# [WHAT IS EXPECTED]
Repeat exactly the lines from the start of the entries below through the line containing "Image resolution: width=477". Omit the rest.

# [DATA FOR PROCESSING]
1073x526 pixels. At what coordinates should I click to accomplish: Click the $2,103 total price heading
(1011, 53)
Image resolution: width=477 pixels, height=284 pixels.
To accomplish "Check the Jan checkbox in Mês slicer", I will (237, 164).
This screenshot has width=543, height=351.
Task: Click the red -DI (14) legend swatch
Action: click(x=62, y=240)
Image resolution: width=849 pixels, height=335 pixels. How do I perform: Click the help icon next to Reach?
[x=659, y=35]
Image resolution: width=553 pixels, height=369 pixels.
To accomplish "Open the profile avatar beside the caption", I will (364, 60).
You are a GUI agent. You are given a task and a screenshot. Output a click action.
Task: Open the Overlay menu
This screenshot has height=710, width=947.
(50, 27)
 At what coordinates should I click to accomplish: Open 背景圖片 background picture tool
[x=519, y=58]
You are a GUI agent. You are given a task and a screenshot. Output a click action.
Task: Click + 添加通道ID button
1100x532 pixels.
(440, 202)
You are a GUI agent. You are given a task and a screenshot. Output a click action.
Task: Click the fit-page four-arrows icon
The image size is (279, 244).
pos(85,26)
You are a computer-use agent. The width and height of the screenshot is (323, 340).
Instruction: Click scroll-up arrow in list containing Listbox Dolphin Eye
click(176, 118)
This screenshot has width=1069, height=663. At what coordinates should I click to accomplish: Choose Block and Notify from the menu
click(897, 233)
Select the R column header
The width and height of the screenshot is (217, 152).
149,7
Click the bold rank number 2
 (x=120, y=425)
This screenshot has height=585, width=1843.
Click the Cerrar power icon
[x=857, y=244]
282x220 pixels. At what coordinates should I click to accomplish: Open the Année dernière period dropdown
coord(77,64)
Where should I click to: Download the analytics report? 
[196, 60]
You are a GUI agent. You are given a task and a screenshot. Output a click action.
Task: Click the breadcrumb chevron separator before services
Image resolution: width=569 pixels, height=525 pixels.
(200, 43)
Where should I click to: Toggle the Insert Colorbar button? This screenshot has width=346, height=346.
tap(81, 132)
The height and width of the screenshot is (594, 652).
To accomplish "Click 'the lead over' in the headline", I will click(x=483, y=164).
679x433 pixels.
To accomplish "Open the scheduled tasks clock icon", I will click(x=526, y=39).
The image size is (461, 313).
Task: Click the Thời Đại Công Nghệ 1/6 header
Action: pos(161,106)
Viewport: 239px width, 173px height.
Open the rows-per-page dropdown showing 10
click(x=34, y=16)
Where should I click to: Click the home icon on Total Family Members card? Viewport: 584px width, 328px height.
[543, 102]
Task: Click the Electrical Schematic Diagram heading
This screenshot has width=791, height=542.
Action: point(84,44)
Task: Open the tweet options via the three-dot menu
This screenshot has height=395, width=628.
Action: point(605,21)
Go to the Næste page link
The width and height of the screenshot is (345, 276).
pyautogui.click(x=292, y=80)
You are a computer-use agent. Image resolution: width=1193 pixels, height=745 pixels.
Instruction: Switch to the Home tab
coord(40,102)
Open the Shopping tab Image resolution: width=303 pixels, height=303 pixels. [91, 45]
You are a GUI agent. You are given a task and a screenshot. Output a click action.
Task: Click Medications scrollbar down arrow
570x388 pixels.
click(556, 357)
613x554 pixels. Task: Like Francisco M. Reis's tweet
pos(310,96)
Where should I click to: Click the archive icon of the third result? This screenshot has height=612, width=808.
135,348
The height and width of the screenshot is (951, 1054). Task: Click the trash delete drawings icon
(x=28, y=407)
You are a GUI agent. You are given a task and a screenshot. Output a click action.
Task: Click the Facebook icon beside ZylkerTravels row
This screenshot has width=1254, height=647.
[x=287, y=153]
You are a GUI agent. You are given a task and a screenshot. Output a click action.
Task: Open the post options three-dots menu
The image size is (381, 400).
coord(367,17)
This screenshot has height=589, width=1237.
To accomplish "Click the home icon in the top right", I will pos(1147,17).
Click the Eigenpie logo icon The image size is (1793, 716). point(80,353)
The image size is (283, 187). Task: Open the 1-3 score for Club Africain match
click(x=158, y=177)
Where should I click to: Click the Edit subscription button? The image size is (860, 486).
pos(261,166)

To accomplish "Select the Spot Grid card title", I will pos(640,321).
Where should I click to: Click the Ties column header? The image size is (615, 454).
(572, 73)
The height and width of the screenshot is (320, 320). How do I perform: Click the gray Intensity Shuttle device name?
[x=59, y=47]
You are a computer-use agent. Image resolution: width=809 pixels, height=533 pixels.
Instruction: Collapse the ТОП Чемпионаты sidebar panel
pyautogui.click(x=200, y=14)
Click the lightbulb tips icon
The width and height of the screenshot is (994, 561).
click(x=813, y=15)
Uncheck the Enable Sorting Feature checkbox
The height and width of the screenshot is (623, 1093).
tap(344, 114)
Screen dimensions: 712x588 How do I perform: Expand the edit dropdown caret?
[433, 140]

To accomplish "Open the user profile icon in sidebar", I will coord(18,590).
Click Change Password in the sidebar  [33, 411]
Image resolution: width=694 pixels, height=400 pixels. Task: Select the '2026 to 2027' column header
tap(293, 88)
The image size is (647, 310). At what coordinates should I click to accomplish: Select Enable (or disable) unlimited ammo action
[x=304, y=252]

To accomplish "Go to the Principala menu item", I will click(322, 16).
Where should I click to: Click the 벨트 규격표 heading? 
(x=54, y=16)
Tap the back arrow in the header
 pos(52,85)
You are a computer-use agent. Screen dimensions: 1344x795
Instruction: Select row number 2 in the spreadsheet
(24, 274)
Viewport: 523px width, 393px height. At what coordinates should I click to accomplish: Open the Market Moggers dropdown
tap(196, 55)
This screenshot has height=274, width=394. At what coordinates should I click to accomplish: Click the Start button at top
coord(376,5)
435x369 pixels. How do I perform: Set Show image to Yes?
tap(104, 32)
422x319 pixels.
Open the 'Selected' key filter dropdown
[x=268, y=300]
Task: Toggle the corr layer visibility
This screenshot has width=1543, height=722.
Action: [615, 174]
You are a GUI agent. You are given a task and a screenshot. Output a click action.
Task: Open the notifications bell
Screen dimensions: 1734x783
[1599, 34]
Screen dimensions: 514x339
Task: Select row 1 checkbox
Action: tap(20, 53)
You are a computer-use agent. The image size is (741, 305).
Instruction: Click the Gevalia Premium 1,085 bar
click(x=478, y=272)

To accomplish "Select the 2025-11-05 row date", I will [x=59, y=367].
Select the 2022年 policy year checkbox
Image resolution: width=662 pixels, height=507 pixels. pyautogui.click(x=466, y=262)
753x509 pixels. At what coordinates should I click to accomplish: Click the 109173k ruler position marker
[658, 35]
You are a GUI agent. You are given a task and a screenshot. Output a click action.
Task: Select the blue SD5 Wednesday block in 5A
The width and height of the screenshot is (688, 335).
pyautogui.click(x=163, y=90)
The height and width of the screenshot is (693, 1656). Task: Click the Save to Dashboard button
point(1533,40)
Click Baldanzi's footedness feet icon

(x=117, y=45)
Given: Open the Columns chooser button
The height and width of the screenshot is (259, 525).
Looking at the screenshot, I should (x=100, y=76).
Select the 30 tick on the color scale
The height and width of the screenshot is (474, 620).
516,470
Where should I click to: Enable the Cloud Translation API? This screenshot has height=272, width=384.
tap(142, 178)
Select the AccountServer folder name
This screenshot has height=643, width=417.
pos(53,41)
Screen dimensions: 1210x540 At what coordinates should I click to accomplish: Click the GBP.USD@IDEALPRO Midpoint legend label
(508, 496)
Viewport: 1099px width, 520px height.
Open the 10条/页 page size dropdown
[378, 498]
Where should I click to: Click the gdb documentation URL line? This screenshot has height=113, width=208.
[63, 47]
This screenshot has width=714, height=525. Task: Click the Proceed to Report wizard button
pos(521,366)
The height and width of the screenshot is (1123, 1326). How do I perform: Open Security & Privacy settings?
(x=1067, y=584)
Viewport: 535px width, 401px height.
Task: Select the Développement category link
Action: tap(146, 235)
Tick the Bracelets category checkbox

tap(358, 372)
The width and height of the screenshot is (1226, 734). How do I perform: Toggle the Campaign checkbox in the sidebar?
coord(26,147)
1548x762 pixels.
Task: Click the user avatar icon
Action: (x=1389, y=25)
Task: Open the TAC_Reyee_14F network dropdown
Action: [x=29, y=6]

# [RESULT OF THE TASK]
1073x526 pixels. At what coordinates should I click to accomplish: Click the $2,103 total price heading
(1011, 53)
Image resolution: width=477 pixels, height=284 pixels.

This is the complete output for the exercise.